Que aplicabilidade tem, esta análise, no golfe?

Como em qualquer outra indústria há problemas recorrentes no golfe cuja causa é mais ou menos conhecida, mas não está taxativamente identificada.

Alguns exemplos de problemas que os campos de golfe e os jogadores sempre têm e que, se souberem as verdadeiras causas, podem iniciar o caminho para as resolver:

  •        Em relação à Indústria: porque não há mais pessoas a jogar golfe em Portugal? Porque é que para os jogadores os preços para jogar são altos e para os campos são insuficientes para viabilizarem a sua operação?
  •        Em relação ao jogo: Porque é que há jogo lento? Porque não consigo baixar de handicap?

E tantas outras questões que cada um, enquanto profissional ou jogador, pode ter.

Como fazer uma análise dos 5 Porquês?

São os seguintes os passos para executar uma análise dos 5 Porquês: 

1. Reúna uma equipa.

Como qualquer ferramenta de análise de causa raiz, este método não deve ser executado por uma só pessoa. Reúna outras pessoas que tenham conhecimento sobre o assunto, e que estejam dispostas a olhar para o problema de outra perspetiva e a explorar todas as respostas. 

2. Defina o problema.

É preferível que todos os envolvidos possam testemunhar o problema que se pretende analisar. Todos têm de concordar na descrição do problema. Por exemplo, todos têm de chegar à conclusão de que a definição mais apropriada do problema é, por exemplo, “a maioria dos campos da região de lisboa não ganham dinheiro na operação” em vez de “há poucos Portugueses a jogar golfe”, já que teria implicações diferentes nas etapas seguintes.  

3. Comece a perguntar “porquê?”.

Definido o problema iniciam-se as perguntas.
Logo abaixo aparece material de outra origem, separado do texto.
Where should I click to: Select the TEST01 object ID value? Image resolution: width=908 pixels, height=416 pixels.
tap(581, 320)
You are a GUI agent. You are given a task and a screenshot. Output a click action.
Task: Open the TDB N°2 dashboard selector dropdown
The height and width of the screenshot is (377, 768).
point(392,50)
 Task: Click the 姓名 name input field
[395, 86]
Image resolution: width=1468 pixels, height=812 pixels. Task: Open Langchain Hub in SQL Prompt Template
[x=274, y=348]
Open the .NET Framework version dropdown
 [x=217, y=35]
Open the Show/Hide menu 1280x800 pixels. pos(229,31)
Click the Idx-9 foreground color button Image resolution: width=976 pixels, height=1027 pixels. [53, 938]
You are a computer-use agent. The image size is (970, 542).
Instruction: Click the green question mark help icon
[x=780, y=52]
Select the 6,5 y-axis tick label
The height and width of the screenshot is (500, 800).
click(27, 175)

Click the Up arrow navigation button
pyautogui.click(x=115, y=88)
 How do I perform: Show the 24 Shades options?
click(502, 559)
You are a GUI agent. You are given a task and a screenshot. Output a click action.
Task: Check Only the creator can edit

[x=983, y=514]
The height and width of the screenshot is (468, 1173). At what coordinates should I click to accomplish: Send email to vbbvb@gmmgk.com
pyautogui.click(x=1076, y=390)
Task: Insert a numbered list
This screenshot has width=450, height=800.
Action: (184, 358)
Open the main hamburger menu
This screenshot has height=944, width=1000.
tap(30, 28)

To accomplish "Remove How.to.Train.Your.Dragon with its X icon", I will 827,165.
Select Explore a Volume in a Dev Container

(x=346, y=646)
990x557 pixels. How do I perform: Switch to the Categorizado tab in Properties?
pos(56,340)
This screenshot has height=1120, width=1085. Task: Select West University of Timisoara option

As respostas precisam de corresponder aos factos e não a suposições. É provável que nem todos os membros da equipa apresentem as mesmas respostas, por isso têm de debater até chegar a um consenso.

No exemplo acima, em que se pretende saber a causa da maioria dos campos de golfe da região de Lisboa não libertarem dinheiro na operação, perguntamos porquê?

  1.   Porque a oferta de golfe nesta região é superior à procura. Porquê?
  2.   (aqui podemos divergir na resposta. Ou focamos nos poucos jogadores residentes ou na pouca capacidade de atrair jogadores estrangeiros). Opto pela resposta de que há poucos jogadores residentes na região de Lisboa. Porquê?
  3.   (outra vez várias respostas possíveis) Porque o golfe é uma modalidade cara. Porquê?
  4.   Porque o investimento nas infraestruturas (campo e edifícios de apoio) bem como os custos de operação são altos. Porquê?
  5.   Porque a maioria dos campos estão inseridos num projeto imobiliário logo o Plano de Negócios não previa a viabilidade da operação do golfe, per-si

4. Aprender a parar.

Não convém parar cedo demais – tente chegar pelo menos às 5 perguntas.

Mas, quando as respostas não são úteis para perceber a causa do problema, ou quando já não nos dão sugestões sobre as potenciais soluções, é altura de parar.

5. Planeie alterações ao seu plano de manutenção.

Depois de terminar a análise, o grupo deve debater se de facto encontraram a raiz do problema. Nesta fase, pode ser útil rever todas as respostas. 

No fim pode-se avançar para a eliminação das causas. 

No exemplo acima penso que podemos prescrever uma solução: existência de Planos de Negócios de golfe viáveis per-si, a pensar nos jogadores locais.

 

Boas análises!

 

Simão da Cunha - Agrónomo, director da Native Golf Services

Confinado em Lisboa, em 20 de Janeiro de 2021

 

Nota: escrevo segundo o novo acordo ortográfico porque tenho um corretor do computador que a isso me obriga.